「わたしは、何の力もないのね」
「おひいさま……」

 アルブレヒトの出て行った扉を見つめながら、シャルロットはぽつりと呟いた。

「わたし、アルブレヒトさまに、何ができていたのかしら」

 泣くことはできない。
 胸の中の何かが枯れたのを感じていた。
 ふと、窓際に飾られた花瓶を見る。咲き誇る白い薔薇──ヒュントヘン公爵家の庭師が作った「シャルロット」。薔薇のシャルロットは綺麗で、けれど現実のシャルロットは、アルブレヒトのように、シャルロット自身を守ることもできない。

 身を投げ打つことしか知らなかったシャルロットが、何をすればいいのだろう。
 学べばいいのか。勉強は得意だ。だが、そういうものではないと、シャルロットが誰より理解していた。

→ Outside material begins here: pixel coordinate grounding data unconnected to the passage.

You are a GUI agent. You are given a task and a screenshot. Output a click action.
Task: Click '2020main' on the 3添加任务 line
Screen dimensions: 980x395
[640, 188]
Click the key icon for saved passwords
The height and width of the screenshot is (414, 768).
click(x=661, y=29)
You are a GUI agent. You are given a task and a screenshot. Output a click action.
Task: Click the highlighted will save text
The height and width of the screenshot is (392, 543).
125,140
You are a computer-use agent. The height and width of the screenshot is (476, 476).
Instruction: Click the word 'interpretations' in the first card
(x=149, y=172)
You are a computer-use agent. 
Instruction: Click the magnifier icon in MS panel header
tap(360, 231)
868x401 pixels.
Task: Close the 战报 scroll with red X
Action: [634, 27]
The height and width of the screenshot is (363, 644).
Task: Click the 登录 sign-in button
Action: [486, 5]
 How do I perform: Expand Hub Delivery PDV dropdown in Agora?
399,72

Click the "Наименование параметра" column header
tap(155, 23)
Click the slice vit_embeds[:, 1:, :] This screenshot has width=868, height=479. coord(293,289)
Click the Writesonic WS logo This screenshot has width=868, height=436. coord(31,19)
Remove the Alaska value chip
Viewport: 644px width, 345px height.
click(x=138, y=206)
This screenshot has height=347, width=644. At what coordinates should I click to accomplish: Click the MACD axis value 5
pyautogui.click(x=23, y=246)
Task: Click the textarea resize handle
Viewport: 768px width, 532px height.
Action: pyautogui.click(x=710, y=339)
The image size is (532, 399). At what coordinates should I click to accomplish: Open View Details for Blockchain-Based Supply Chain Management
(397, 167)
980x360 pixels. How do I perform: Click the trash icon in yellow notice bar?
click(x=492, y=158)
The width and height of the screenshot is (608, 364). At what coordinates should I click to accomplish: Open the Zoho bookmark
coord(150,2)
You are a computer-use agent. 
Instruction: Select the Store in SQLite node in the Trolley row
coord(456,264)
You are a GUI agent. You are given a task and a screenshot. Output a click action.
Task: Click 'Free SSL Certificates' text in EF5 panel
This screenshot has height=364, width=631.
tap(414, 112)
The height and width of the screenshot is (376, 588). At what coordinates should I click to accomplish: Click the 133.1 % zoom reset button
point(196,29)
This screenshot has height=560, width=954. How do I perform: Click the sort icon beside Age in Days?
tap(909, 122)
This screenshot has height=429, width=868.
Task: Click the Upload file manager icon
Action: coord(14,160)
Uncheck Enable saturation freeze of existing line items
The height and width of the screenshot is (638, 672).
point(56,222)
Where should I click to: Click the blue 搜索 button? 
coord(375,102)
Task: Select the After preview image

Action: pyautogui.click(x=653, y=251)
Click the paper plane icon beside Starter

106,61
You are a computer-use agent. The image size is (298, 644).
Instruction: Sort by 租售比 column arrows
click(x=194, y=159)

「おひいさま、腕力だけが、アルブレヒト様を守るものではありませんよ」
「アンナ……?」
「おひいさまが生きて、アルブレヒトさまから逃げず、隣にいてくださった……。おひいさまは、アルブレヒトさまの心を、お守りになってくださったのです」
「……こじつけだわ」
「いいえ、いいえ。おひいさまは、おひいさまにしかできない方法で、アルブレヒトさまを守ってくださった……おひいさま以外の誰にもできなかったことです」

 寂しそうに微笑むアンナの声が優しく響く。
 シャルロットは、触れたままの手を滑らせ、アンナの手を握った。
 ふっくらした手は、それでもシャルロットよりずっと長く生きているからか、少しだけかさかさしている。